Other TV shows’ critiques of the allegations, in which all or most of the characters involved are white, have not been so in tune with this aspect of the comedian, and understandably so. When Diane (voiced by Alison Brie), pulls a Hannibal Buress on a book tour with Bojack Horseman—reminding the public that beloved TV father figure “Uncle Hanky” has a string of allegations against him from former assistants—the critique mostly concerns how the public berates women who speak out against powerful men. On Unbreakable Kimmy Schmidt, it’s treated as a blink-and-you’ll-miss-it burn (“Am I not a pretty young thing anymore? Am I bear now? Or a daddy? Or … a Huxtable?!” frets Titus Andromedon*).

The Carmichael Show, however, isn’t afraid to bask a bit in the positive memories once associated with Cosby. Some could argue that giving this much time to such nostalgia is biased, selfish, ignorant, or fraught, at best. But that’s one thing that makes the comedy work well, even if it does at times feel like well-trod territory—it gives every possible perspective a chance to be heard, and devotes equal time to them, with equal parts snark, thoughtfulness, and critique. If it sounds a bit like another current sitcom centered around a 21st century black family, then you’re right—it shares some similarities with Black-ish, which also performs weekly dives into topical issues while deconstructing them on multiple levels.
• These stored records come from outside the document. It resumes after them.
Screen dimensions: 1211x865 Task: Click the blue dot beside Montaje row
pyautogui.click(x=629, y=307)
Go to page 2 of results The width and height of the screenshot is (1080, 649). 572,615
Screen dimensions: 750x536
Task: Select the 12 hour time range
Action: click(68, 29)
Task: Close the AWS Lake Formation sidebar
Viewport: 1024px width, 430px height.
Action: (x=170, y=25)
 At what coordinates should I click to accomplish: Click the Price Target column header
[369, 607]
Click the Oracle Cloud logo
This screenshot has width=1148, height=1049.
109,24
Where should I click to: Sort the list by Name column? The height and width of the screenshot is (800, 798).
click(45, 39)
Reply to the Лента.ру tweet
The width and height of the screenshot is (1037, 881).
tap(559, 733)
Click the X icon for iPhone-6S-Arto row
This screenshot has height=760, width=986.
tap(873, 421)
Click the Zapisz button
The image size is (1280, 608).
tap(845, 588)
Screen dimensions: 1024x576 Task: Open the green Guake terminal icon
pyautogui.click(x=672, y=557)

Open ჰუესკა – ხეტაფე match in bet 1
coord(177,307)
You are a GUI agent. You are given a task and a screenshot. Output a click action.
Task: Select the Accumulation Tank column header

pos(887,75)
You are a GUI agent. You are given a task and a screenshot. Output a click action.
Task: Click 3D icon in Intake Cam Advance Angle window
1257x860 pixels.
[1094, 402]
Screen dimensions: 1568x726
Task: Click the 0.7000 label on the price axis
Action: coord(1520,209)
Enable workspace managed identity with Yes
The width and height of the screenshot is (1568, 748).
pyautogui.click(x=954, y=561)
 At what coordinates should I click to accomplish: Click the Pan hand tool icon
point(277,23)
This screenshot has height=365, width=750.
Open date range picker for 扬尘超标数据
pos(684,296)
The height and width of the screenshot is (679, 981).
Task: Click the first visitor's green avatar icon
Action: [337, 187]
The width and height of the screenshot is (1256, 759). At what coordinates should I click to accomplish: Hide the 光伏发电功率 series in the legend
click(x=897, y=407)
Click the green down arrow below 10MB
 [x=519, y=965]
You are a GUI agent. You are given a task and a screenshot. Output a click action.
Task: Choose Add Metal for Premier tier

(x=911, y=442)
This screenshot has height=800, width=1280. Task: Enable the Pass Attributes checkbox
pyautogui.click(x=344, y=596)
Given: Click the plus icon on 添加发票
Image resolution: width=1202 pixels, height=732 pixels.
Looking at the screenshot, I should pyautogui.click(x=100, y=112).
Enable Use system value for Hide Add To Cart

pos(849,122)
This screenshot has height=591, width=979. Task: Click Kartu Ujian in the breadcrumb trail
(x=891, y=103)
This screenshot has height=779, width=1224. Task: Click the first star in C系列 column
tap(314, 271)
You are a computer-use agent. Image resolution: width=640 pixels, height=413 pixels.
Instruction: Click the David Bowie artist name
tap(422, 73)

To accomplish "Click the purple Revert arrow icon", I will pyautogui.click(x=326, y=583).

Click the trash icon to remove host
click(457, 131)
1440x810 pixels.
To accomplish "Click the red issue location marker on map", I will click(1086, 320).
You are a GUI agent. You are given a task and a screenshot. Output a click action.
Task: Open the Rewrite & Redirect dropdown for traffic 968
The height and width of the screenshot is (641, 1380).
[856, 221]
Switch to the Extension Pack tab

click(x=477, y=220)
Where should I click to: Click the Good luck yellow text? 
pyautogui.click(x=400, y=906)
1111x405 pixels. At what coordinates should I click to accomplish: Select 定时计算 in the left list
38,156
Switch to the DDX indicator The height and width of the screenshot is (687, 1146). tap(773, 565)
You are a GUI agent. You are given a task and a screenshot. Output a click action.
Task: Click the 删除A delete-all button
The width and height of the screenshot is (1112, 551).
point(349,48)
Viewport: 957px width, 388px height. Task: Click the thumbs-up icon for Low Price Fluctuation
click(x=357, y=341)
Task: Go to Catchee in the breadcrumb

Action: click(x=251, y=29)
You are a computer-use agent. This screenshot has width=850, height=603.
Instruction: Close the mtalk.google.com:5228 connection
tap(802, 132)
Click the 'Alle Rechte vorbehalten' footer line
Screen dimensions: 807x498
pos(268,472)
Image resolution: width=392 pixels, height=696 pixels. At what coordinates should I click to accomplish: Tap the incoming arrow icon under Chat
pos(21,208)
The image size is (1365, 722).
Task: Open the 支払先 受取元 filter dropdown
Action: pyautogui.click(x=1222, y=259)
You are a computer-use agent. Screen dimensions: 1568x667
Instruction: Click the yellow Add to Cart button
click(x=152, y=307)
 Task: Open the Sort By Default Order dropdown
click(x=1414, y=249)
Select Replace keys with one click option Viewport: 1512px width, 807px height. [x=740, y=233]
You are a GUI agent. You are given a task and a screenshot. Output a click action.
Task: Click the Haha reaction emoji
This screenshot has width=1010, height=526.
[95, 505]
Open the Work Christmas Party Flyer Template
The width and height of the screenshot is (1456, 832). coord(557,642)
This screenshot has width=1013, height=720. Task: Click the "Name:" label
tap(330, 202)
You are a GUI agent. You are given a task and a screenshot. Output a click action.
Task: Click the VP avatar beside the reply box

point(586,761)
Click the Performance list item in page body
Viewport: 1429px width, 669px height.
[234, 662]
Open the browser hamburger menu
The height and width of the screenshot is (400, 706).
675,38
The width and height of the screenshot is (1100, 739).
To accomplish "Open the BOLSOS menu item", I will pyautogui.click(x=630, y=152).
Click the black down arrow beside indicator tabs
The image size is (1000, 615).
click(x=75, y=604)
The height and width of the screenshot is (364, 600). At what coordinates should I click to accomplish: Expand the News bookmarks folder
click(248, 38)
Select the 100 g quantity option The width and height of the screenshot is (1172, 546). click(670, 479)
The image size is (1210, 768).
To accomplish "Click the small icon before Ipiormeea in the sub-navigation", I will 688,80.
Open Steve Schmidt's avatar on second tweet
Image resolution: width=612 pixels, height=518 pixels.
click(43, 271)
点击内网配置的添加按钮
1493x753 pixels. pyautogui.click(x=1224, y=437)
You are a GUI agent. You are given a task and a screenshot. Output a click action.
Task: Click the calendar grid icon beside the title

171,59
The Carmichael Show hasn’t yet gotten the same acclaim or attention that Black-ish has, in large part because both of its seasons have premiered on NBC in odd, off-season periods (last year, at the end of August, and most recently, in a preview episode this past Wednesday). But aside from the aesthetic choices (The Carmichael Show goes old school, performing in front of a live audience—which admittedly, can make it difficult to get into at first), there’s at least one other major distinction to be made between the two: There’s a good chance we won’t see a Black-ish episode devoted to the Cosby allegations. When it premiered, just weeks before Buress’ video leaked, it was frequently compared to The Cosby Show, and the show’s creator, Kenya Barris, welcomed the comparison. Barris also openly criticized Judd Apatow’s unrelenting barbs at Cosby’s expense (calling them “obsessive”), and in an interview with the New York Times last month, he revealed he is “sad” to see the legendary show “disappear as a cultural artifact.” But maybe it’s okay if Black-ish steers clear of Cosby—with “Fallen Heroes,” Carmichael has encapsulated that sadness perfectly for all of us. 

Correction, March 15, 2016: This post originally misidentified Titus Andromedon, the character on Unbreakable Kimmy Schmidt, as Titus Andronicus.